Specializes in O.R., Endo, Med-Surge, Mgtmt., Psyche.

I am a little unclear about what the interview entails but if it directly relates to the care they are giving or if it is their paperwork, I say it is unacceptable.

You may want to post this question to the nurse anesthetist forum.

Sunbeam, we had this problem with one particular md. She never did a pre op interview and ran into so many problems you wouldent believe it. As a team we discussed this problem and decided that for us to interview the patient could have the worst results as our training ect would not cover us. It also seemed wrong to let this lazy person just get away with it. We documented several incidents then went to the persons boss. with the "evidence" we had he had to act and that person retired to the relief of all of us. Its a bad situation.

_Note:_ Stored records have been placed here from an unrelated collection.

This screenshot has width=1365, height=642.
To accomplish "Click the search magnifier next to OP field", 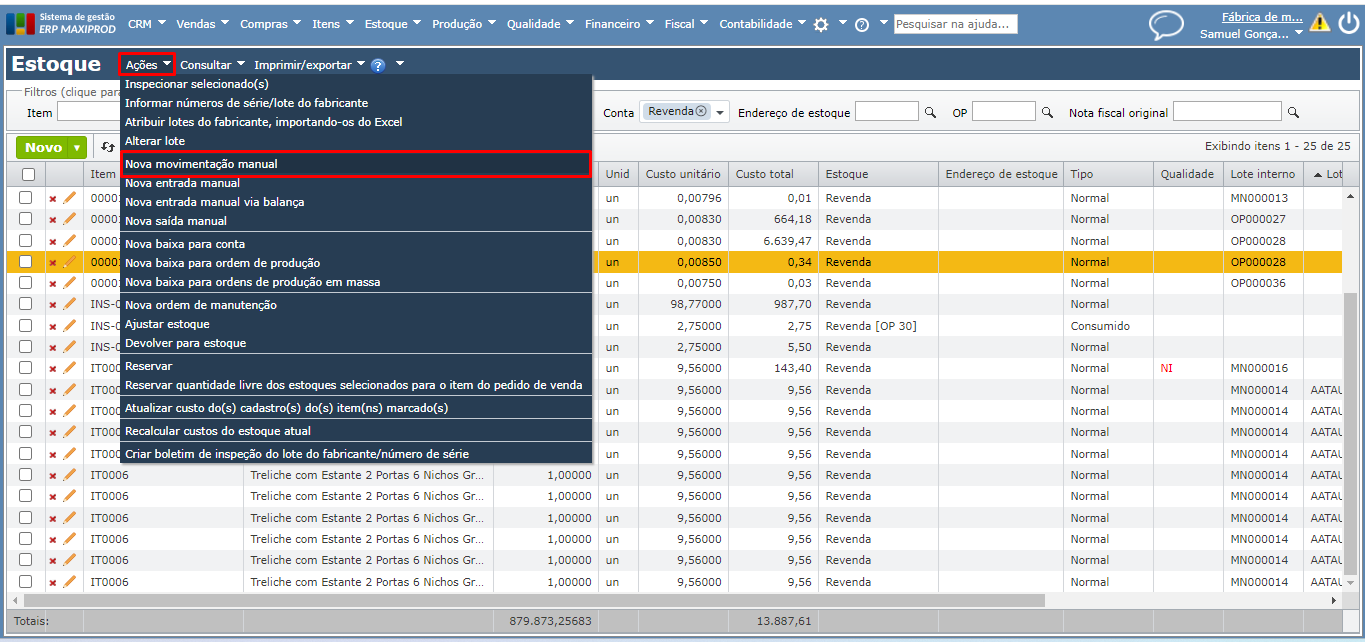I will 1047,113.
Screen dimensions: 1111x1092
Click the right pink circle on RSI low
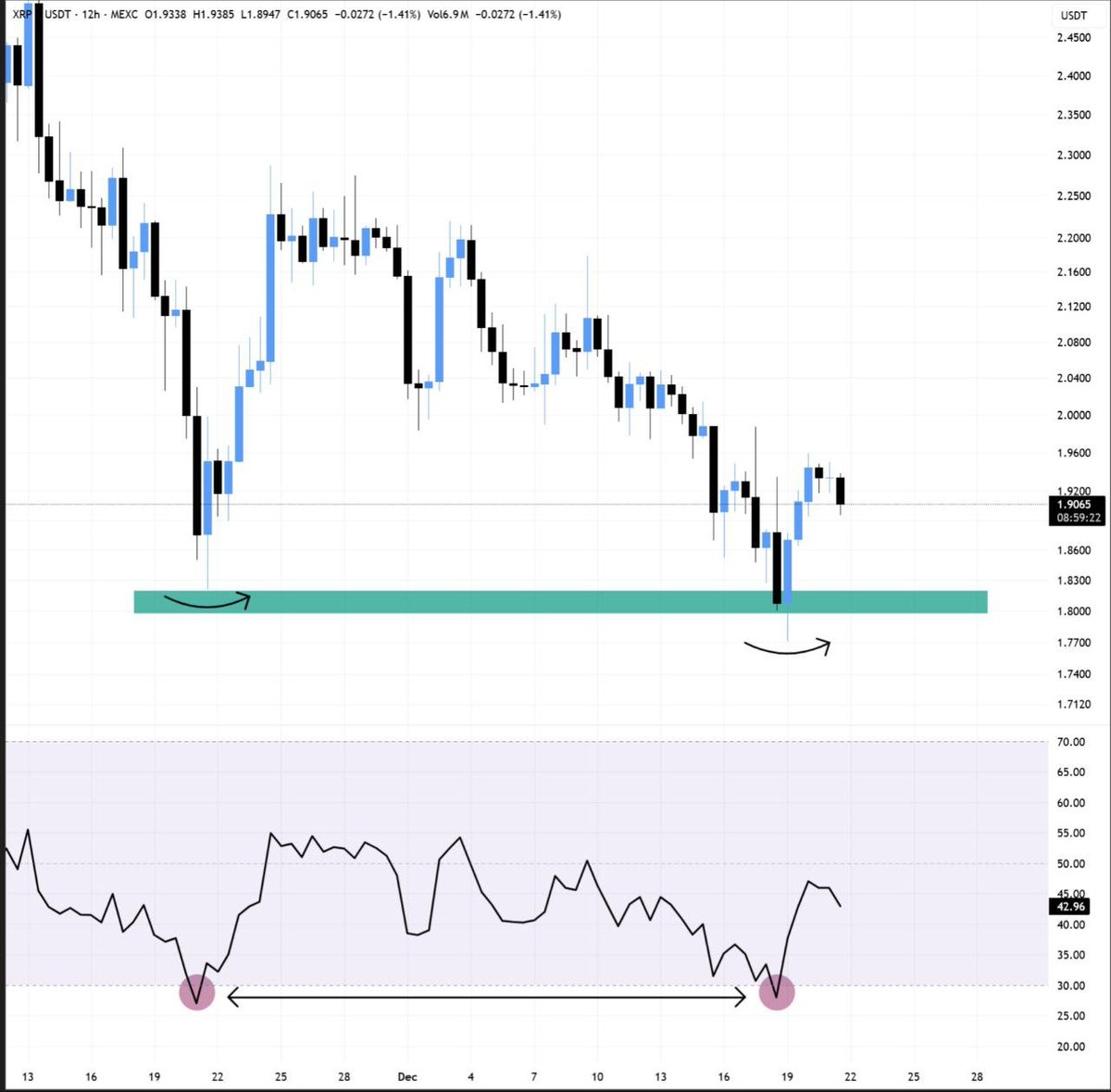tap(778, 992)
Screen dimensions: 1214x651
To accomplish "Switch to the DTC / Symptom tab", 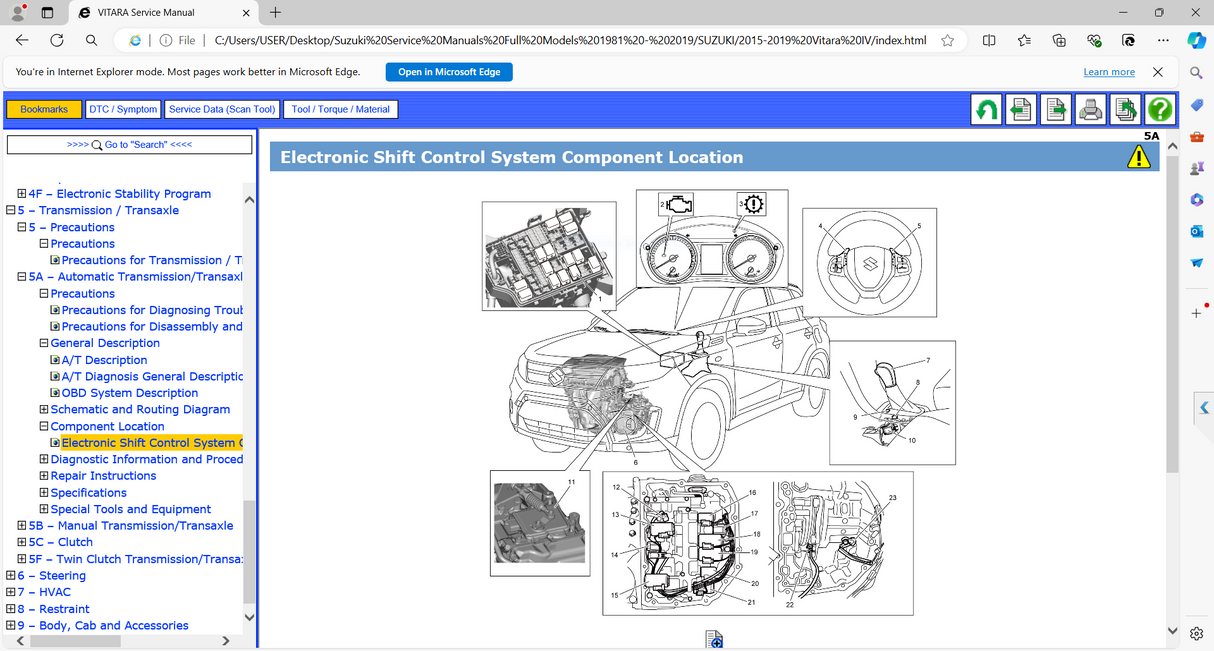I will click(x=123, y=108).
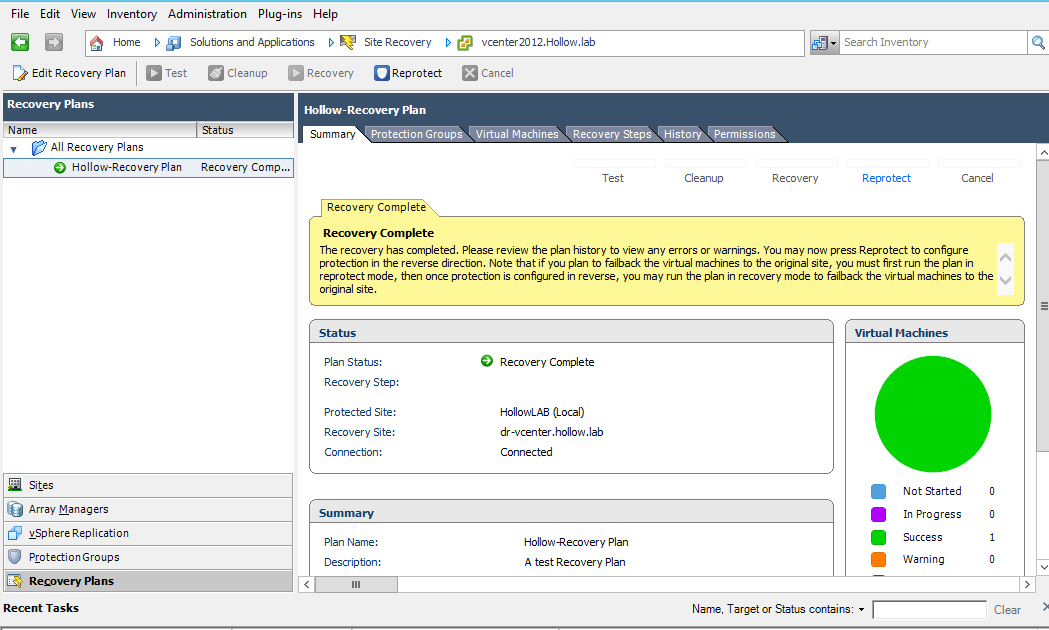Image resolution: width=1049 pixels, height=630 pixels.
Task: Switch to the Recovery Steps tab
Action: (x=611, y=134)
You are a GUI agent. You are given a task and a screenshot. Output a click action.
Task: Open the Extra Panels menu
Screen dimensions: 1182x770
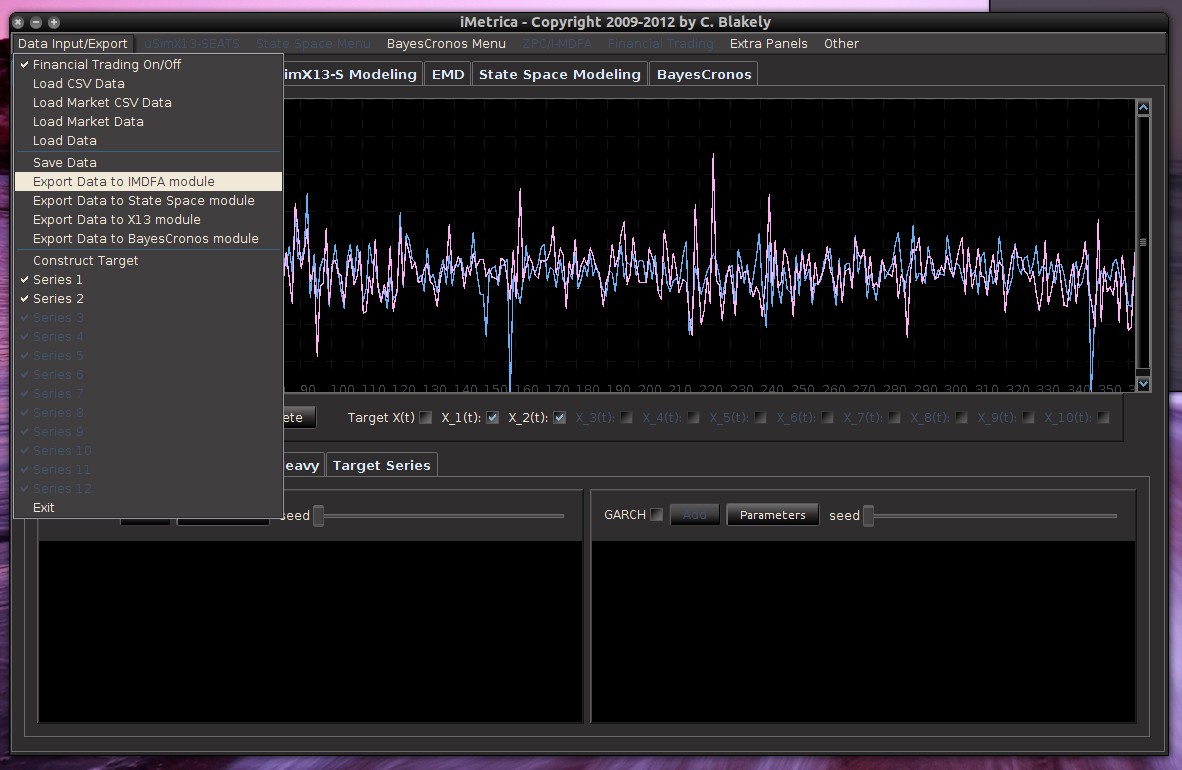pos(768,44)
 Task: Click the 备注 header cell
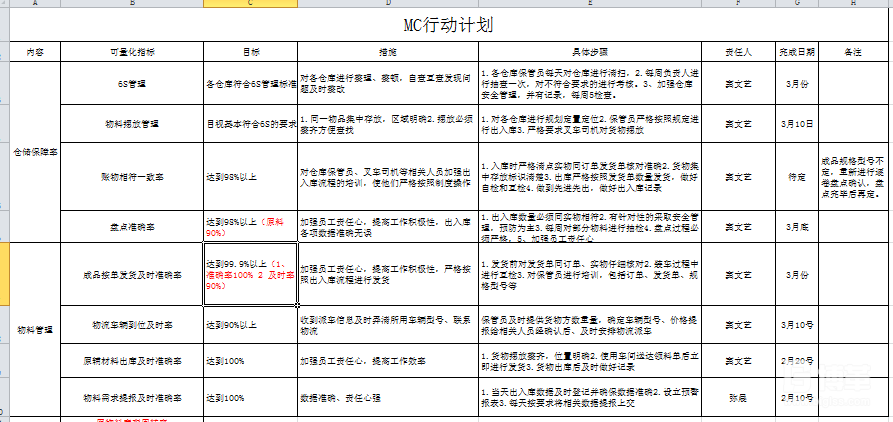tap(852, 51)
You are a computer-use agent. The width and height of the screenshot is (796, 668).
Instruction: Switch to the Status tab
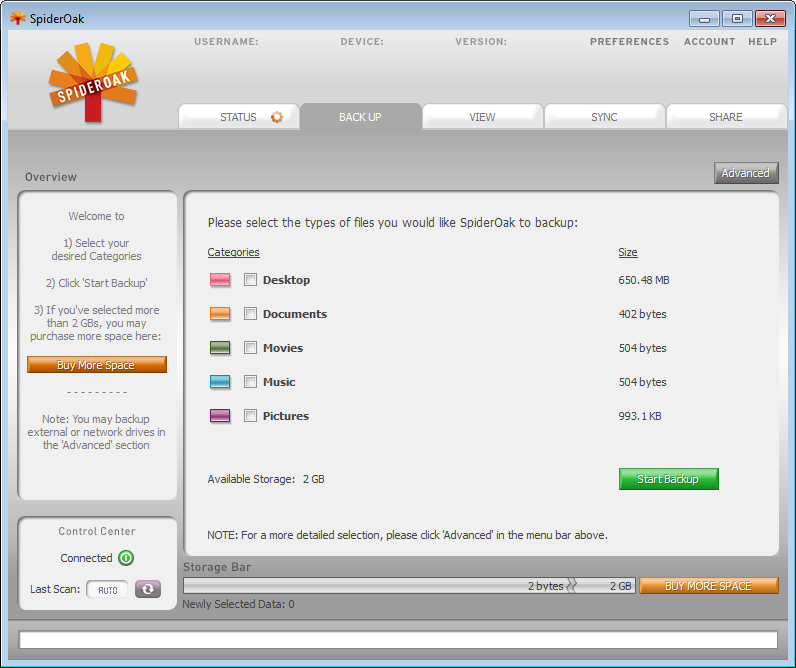239,117
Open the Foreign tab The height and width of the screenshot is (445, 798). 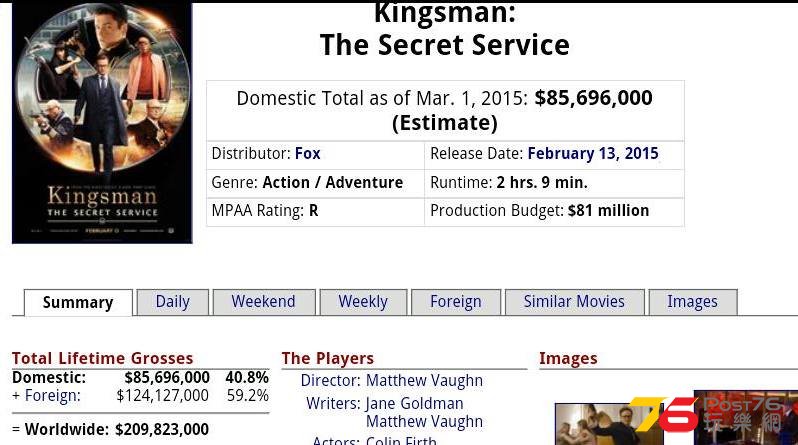(x=455, y=302)
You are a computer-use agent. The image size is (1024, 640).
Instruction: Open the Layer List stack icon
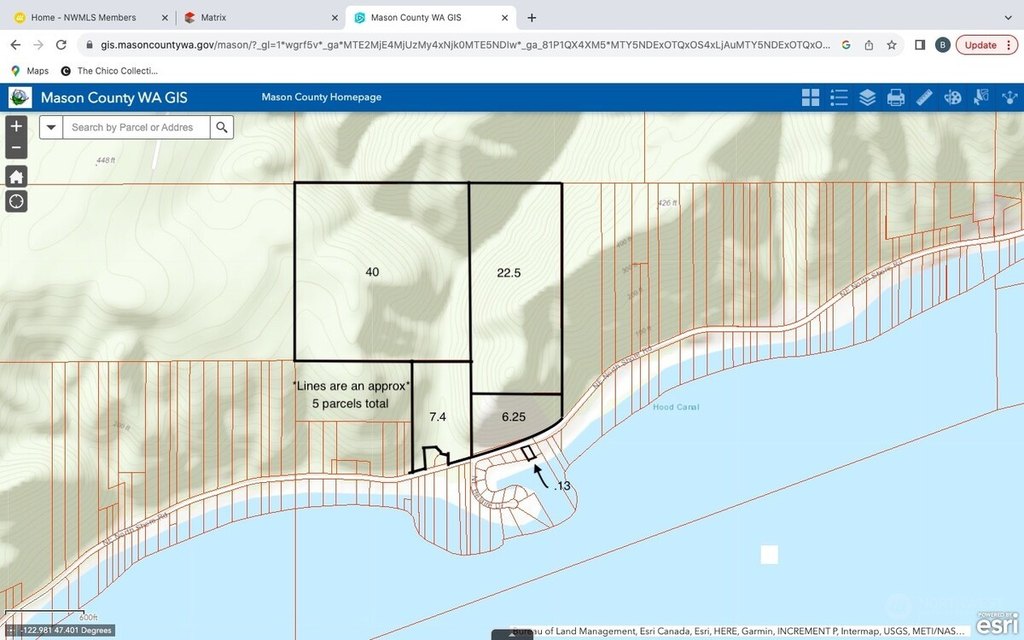867,97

Pre-op interview, anesthesia consent including risks, benefits, alternatives is standard of care.

When JCAHO came to our hospital in Feb, I had to go fetch the chief of anesthesia to explain why the anesthesia pre-op checklist/interview wasn't done in a person's chart. He initially tried to tap dance, but in the end, he just had to say "I'm sorry." I don't think the RN is allowed to make the ASA classification or other determinations. Of course, some of this could be done prior to immediately pre-op.

If they're not personally doing the anesthesia evaluation, they could be guilty of fraud, an especially nasty problem if dealing with Medicare. If the anesthesiologist is doing the case or if they are providing medical direction to the CRNA's, it is a Medicare requirement that they PERSONALLY perform a pre-operative evaluation. They must certify that they did so both on the evaluation form and/or anesthesia record, as well as the bill they send to Medicare. This is worth pointing out to hospital management, as they would be complicit in Medicare fraud if they knew this was going on and did nothing to stop it.

I can tell you that except in the direst of emergencies, it is not possible to perform a pre-operative anesthesia evaluation in 1-2 minutes. You've got some major-league lazy and unsafe anesthesia staff at your hospital. And although you might think he "knows his job" from a technical skills standpoint, he does NOT truly know his job if he is passing the buck to the OR nurses.